In An Abnormal Year, Students Find Comfort in the Arts


Wilde Lake seniors Shelby Kline (left) and Shanna Kachuriner (right) performing together at an outdoor cafe on October 31, 2020. (Photo taken by Sarah Rubin)

Seats are empty, instruments have been left to collect dust, stage lights are off. 

Distance learning has made it difficult for students to rehearse, perform, and collaborate. In spite of all of this year’s challenges, students have continued to find refuge in their artistic pursuits.

Wilde Lake’s band director Mr. Green adapted his band to the virtual world, but has taken a different approach this year: student support. “We have all been challenged in unique ways,” he says. “I’ve just been focused on making people feel comfortable.” For Mr. Green, giving students opportunities to play their instruments is key in maintaining the “band family.” 

“Being part of a music program provides a family-like atmosphere. It allows people to grow in ways that are irreplaceable,” says Mr. Green. 

Mr. Green says classes have been upbeat despite the circumstances. “We are tackling each day. There’s been so much change throughout the year and we’re still able to laugh and smile and have a good time. I didn’t think that could be possible. I truly didn’t.”

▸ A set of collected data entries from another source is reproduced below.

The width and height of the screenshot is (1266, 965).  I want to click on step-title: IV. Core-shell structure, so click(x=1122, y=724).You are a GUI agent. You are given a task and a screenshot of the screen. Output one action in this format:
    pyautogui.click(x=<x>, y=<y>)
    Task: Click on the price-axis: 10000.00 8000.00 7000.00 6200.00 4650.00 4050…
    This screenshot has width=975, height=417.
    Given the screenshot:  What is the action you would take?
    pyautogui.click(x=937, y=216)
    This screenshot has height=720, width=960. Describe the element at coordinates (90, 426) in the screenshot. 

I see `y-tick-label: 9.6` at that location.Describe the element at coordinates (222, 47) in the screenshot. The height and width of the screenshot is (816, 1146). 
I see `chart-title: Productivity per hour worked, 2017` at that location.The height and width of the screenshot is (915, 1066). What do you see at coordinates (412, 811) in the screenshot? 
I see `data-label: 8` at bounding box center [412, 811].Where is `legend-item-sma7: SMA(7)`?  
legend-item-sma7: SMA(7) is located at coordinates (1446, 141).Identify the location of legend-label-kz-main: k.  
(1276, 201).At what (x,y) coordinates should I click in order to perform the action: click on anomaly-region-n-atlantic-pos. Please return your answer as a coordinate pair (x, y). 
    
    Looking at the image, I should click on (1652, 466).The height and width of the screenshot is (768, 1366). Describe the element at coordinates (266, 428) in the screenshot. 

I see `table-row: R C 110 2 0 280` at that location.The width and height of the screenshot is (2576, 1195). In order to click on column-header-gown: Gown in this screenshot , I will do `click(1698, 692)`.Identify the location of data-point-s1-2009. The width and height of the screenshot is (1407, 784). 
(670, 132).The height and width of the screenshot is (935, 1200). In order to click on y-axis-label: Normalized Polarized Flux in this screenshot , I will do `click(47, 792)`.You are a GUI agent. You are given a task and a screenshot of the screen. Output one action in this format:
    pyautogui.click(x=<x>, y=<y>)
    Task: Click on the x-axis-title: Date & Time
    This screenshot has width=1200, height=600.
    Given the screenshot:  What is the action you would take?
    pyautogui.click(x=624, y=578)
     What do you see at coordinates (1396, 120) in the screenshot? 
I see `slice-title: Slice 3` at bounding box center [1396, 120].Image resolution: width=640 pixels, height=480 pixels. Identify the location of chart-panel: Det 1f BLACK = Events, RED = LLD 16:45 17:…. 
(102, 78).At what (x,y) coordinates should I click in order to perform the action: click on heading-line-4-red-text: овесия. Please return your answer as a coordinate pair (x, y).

Clarinet player Tykiara Davis says that Mr. Green’s band gives her a place to breathe. “It helps me find my peace and makes me feel creative,” she says. Tykiara has started going back to old pieces in her spare time when she wants to keep playing outside of class, which helps her feel more comfortable playing with the group as a whole. 

Similar to Tykiara, sophomore Danielle Sumaryo has found a safe space in theater, specifically improv. Danielle leads Wilde Lake’s newly resurrected improv troupe ‘Cat-R-Acts’ and is a member of Howard County’s All County Improv. Danielle says that improv has given her a creative outlet and a place to escape the uncertainty of this past year. “It [improv] gives us a place where we don’t have to think. We can relax, laugh, and have fun. We all need a break sometimes.”

Choir President Shanna Kachuriner credits her ability to navigate a “year of loss” to choir and her outside of school music endeavors. “Music was the only normal thing I really had and could rely on,” she says. “Singing in choir just makes my day better automatically because I’m with some of my favorite people and making such beautiful music.”

Whether it be behind a screen or sitting at a desk, students have found home in Wilde Lake’s art programs. Shanna says, “It [the arts] brings people together, and is one of the only things that we can find common ground on. It’s a family feel; everyone is always loved and appreciated.”